Building an Environment

Implement reset and step. Each returns a State with all fields computed:

import jax
import jax.numpy as jnp
from typing import NamedTuple
from jaxtyping import Array, PRNGKeyArray
from parallax import Space, State, spaces


class GridState(NamedTuple):
    pos: Array
    goal: Array


class GridWorld:
    action_space: Space = spaces.Discrete(4)
    observation_space: Space = spaces.Box(0.0, 4.0, (4,))

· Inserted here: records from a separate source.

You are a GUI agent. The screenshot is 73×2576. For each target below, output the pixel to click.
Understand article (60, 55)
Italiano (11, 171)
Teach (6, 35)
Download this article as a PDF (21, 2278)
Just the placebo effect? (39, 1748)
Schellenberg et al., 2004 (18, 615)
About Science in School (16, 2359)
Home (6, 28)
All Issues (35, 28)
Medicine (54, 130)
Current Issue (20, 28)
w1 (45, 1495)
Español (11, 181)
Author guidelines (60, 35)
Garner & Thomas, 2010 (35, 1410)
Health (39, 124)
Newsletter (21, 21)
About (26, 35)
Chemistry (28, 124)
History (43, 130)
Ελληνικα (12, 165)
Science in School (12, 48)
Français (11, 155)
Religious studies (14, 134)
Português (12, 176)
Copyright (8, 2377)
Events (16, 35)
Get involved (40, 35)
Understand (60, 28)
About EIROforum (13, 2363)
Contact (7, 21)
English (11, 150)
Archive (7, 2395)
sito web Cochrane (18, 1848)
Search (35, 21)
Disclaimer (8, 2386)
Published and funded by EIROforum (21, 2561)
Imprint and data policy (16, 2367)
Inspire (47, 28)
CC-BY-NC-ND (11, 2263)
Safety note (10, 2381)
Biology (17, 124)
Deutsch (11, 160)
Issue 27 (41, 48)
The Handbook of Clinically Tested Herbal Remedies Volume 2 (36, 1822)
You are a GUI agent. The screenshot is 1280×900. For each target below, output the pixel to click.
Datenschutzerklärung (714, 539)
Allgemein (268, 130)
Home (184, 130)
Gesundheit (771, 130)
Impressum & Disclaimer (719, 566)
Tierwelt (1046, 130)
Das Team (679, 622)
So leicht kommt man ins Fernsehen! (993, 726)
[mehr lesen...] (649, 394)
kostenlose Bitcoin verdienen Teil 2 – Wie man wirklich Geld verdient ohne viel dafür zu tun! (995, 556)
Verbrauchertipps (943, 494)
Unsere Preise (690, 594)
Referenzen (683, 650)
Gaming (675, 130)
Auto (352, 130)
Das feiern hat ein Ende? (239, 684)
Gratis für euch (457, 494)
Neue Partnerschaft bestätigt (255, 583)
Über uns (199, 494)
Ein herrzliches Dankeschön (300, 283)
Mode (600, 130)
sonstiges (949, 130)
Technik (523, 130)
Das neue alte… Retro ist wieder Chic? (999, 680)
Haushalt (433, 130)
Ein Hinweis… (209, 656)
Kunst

    def reset(self, *, key: PRNGKeyArray) -> State:
        key, goal_key = jax.random.split(key)
        pos = jnp.zeros(2, dtype=jnp.float32)
        goal = jax.random.randint(goal_key, (2,), minval=1, maxval=5).astype(jnp.float32)
        return State(
            env_state=GridState(pos=pos, goal=goal),
            observation=jnp.concatenate([pos, goal]),
            reward=jnp.float32(0.0),
            termination=jnp.bool_(False),
            truncation=jnp.bool_(False),
            info={},
            step_count=jnp.int32(0),
            key=key,
        )

    def step(self, state: State, action: Array) -> State:
        moves = jnp.array([[0, 1], [0, -1], [1, 0], [-1, 0]], dtype=jnp.float32)
        pos = jnp.clip(state.env_state.pos + moves[action], 0.0, 4.0)
        goal = state.env_state.goal
        return State(
            env_state=GridState(pos=pos, goal=goal),
            observation=jnp.concatenate([pos, goal]),
            reward=jnp.exp(-jnp.linalg.norm(pos - goal)),
            termination=jnp.all(pos == goal),
            truncation=jnp.bool_(False),
            info={},
            step_count=state.step_count + 1,
            key=state.key,
        )

env_state is your raw environment data and can be any JAX pytree. The other fields (observation, reward, etc.) are derived from it in reset/step.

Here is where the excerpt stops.